● Selected text:
=====
As noted above, tech companies like Postmates, GrubHub, and Uber Eats are partnering with local restaurants to offer delivery for a small charge. These companies sell themselves as marketing for a restaurant, but in the end, their clients are not a restaurant's clients and can even end up placing restaurants in competition with each other.
If a restaurant caters to a specific niche, such as vegetarian, vegan, kosher, gluten, and dairy-free, they can end up creating a loyal customer base that orders from them multiple times. In this case, it would make more sense to have delivery in-house, especially since third-party options do charge fees.
This is a question that should be worked out between a restaurant and its restaurant insurance company. Understanding the risks of hiring out contract drivers can create a number of legal issues, especially when it comes to who's responsible for claims related to accidents or customer complaints.
=====
● Activities:
1) Copy the passage on restaurant delivery word for word, between "If a restaurant" and "or customer complaints.", inclusive.
2) Write the next part of the passage on restaurant delivery, starting after its last sentence.
The lines that come next play no part in this.

Dataset records:
=====
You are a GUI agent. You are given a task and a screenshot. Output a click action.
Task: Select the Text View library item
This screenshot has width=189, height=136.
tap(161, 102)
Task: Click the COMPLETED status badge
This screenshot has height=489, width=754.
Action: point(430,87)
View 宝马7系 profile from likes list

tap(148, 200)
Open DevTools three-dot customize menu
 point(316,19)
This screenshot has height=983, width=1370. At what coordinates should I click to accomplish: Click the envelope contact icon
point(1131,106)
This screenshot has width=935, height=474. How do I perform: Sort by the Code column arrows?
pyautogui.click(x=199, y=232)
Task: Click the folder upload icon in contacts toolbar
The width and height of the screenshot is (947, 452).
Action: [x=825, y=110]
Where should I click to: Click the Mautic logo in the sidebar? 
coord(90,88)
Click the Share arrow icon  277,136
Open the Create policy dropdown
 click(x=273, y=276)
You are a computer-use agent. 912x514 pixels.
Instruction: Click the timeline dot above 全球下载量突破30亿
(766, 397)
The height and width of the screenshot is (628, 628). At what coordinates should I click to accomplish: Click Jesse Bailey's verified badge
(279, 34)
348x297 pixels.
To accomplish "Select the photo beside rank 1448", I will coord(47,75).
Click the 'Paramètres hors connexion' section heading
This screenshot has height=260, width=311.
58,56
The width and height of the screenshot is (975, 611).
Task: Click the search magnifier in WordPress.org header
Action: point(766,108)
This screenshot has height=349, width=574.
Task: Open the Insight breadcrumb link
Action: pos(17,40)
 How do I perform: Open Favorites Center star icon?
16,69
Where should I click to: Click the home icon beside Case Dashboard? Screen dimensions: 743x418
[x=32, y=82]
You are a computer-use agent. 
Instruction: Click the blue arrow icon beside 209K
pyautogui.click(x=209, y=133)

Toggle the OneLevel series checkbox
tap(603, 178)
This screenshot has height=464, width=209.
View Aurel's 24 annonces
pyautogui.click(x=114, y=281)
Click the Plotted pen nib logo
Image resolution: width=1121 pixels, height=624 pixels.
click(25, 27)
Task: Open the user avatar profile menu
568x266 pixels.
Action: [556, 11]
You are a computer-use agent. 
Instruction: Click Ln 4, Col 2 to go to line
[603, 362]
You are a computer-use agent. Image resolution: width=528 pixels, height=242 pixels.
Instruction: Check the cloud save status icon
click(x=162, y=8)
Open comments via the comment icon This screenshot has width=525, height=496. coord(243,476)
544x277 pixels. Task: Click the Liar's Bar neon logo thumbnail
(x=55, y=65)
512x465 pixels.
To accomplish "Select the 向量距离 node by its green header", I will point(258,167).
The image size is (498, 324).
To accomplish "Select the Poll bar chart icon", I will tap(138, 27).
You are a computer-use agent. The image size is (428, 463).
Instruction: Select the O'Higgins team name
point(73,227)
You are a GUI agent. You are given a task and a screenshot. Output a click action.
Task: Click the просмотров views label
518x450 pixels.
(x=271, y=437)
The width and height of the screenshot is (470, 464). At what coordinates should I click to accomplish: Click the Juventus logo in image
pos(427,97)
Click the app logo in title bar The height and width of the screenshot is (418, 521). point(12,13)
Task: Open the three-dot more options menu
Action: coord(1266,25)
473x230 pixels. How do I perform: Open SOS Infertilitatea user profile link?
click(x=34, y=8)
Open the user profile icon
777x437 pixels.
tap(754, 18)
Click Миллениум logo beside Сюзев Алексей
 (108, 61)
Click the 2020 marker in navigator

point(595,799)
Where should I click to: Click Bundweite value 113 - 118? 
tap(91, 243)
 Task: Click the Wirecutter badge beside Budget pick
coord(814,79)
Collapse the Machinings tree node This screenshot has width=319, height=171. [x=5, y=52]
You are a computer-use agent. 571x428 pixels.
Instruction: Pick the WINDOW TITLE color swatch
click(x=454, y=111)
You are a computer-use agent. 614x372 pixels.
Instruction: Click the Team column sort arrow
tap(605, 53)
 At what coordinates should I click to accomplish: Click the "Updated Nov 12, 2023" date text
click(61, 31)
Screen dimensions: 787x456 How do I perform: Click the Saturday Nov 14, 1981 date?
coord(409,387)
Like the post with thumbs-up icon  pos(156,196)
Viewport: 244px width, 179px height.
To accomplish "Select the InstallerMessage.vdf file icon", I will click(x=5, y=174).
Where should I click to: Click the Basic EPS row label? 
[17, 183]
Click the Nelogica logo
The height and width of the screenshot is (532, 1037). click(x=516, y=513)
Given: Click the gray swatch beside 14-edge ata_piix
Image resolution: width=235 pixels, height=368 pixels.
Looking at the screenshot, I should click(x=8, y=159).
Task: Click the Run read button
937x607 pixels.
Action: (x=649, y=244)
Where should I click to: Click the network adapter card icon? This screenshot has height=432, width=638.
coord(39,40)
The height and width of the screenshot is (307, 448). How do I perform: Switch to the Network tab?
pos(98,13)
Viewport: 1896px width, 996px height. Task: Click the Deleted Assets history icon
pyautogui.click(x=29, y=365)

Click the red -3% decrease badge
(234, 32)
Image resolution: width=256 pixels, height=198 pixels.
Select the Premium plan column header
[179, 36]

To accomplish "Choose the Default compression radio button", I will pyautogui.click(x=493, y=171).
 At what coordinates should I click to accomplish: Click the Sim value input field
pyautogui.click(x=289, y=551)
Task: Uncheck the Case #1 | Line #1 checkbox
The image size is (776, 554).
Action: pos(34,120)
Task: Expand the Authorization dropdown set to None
=====
● Per-task outputs:
1)
If a restaurant caters to a specific niche, such as vegetarian, vegan, kosher, gluten, and dairy-free, they can end up creating a loyal customer base that orders from them multiple times. In this case, it would make more sense to have delivery in-house, especially since third-party options do charge fees.
This is a question that should be worked out between a restaurant and its restaurant insurance company. Understanding the risks of hiring out contract drivers can create a number of legal issues, especially when it comes to who's responsible for claims related to accidents or customer complaints.

2)
If a restaurant wants to train its own delivery staff, they should wear a uniform, have company signage on their car and be available moving forward at the restaurant. In this case, the Department of Labor will consider them employees instead of 1099 contractors and will lay taxes against a restaurant. If, however, a restaurant uses a third-party service to assign delivery drops, they may be able to hire them as 1099. The best way to pay them is by delivery drop instead of per hour. Restaurants should ensure they have updated liability coverage that protects them from potential risks.
When a restaurant adds food delivery to its services, they've added a new revenue stream but also a new level of risk to manage. The right technology and attention to strategy will help restaurants keep control of their delivery operation and make it profitable long after the pandemic slows.